A ce moment de la discussion, les autorités chinoises proposent la chose suivante, toute simple. La Banque centrale de Chine (BOC) est prête à vous ouvrir sans contrepartie des « swaps » où nous vous fournirions des renminbi, vous nous donneriez en échange des dollars taïwanais ou du wong coréen et comme ça vous pourriez régler le commerce entre vous deux en renminbi… Bonne idée, disent les autres, mais nous aimerions bien nous constituer des réserves de change en renminbi, et vous, Chine, vous avez des comptes courants excédentaires et donc je ne peux pas le faire. Qu’à cela ne tienne, répondent les Chinois, je vais constituer un marché obligataire offshore en renminbi où je vais demander à IBM, Air Liquide, etc. ainsi qu’aux grandes sociétés chinoises d’émettre des obligations en monnaie chinoise et vous pourrez utiliser ces obligations pour constituer vos réserves de change en achetant vos obligations avec le trop plein de dollars que vous avez pour l’instant… Dans ce cas de figure certes, le pétrole et les matières premières resteront libellés en dollars, mais le commerce inter- asiatique ou même inter-pays en voie de développement sera facturé en renminbi. Et les grandes banques chinoises seront toutes prêtes à accorder des prêts en renminbi à toux ceux qui le demanderaient.
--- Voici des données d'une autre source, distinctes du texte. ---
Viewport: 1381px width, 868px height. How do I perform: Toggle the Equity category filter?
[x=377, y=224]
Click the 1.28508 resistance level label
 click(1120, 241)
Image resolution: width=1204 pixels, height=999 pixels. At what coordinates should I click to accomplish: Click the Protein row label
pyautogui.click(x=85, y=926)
C’est exactement ce que l’Allemagne fit à partir de 1992.

En 1969, tout le commerce intereuropéen était en dollars. En 1992, tout était en deutsche mark (d’où fureur des technocrates français, invention du Frankenstein financier qu’est l’euro et désastre actuel, mais cela est une autre histoire). Pour que ce mouvement soit crédible, il faut que la BOC soit perçue comme l’a été la Bundesbank, c’est-à-dire qu’il soit établi qu’entre la monnaie et l’économie, la BOC choisira la monnaie et que le renminbi en conséquence sera une monnaie structurellement forte.

Le grand problème de l’Asie a toujours été sa dépendance au dollar.
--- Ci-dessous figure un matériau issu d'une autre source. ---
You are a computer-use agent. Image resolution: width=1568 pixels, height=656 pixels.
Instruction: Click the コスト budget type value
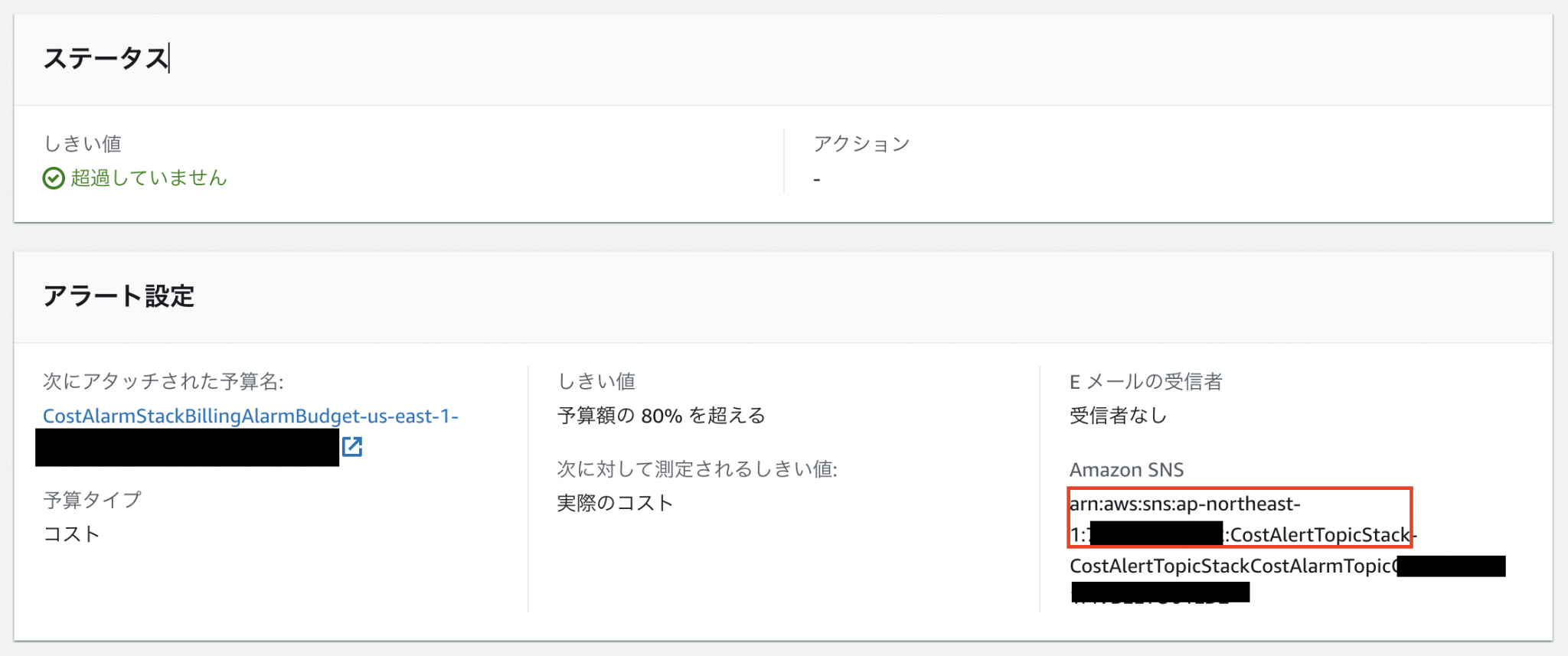pyautogui.click(x=70, y=534)
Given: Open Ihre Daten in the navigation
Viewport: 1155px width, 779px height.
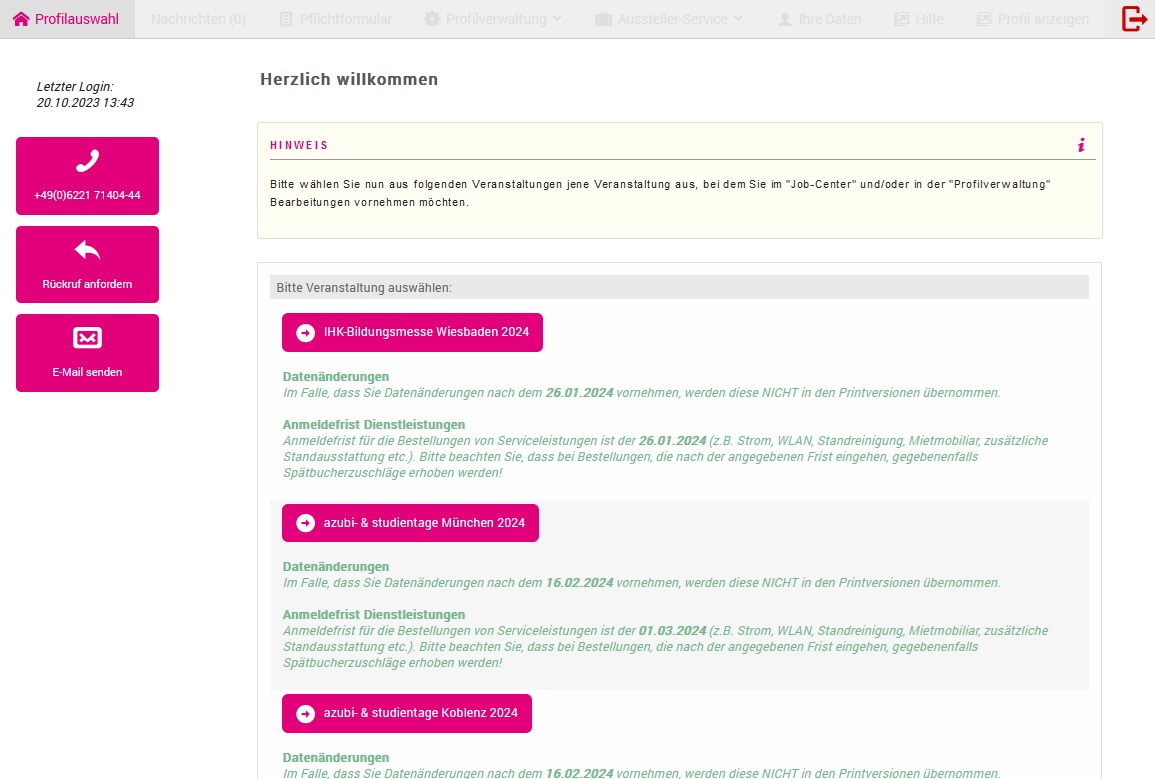Looking at the screenshot, I should click(819, 19).
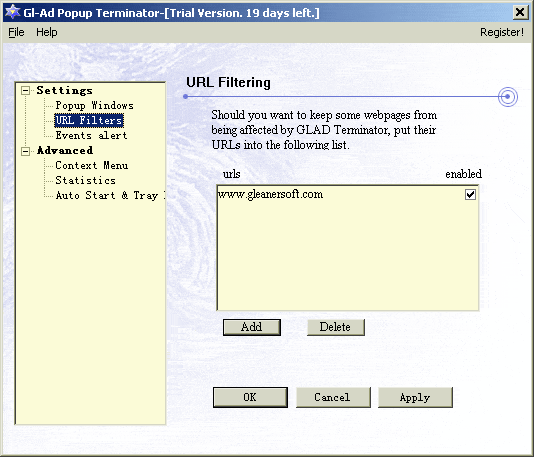Close the Popup Terminator window
This screenshot has height=457, width=534.
tap(520, 13)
Trop de dollars, l’Asie boome et les marchés montent. Pas assez, c’est l’effondrement.

L’Asie n’a jamais eu sa source de liquidités indépendante, d’où une extrême volatilité des économies et des marchés financiers. Si la Chine réussit à créer une « poche de liquidités » indépendante du dollar, la volatilité va baisser très fortement et donc les price earning ratios vont monter tout aussi fortement. Mettre tout ou partie de son portefeuille obligataire en renminbi, acheter les belles valeurs asiatiques un peu partout en Asie me paraît très peu risqué aujourd’hui dans la mesure où ces valeurs sont au tapis, ont des dividendes attrayants et que personne n’anticipe une réussite des deux plans chinois, celui qui touche à la consommation interne et celui qui touche à l’internationalisation du renminbi.

Si tout échoue, vous toucherez vos dividendes ou vos coupons.

Si l’un des deux réussit, vous gagnerez beaucoup d’argent.

Si les deux réussissent, nous aurons une superbe bulle.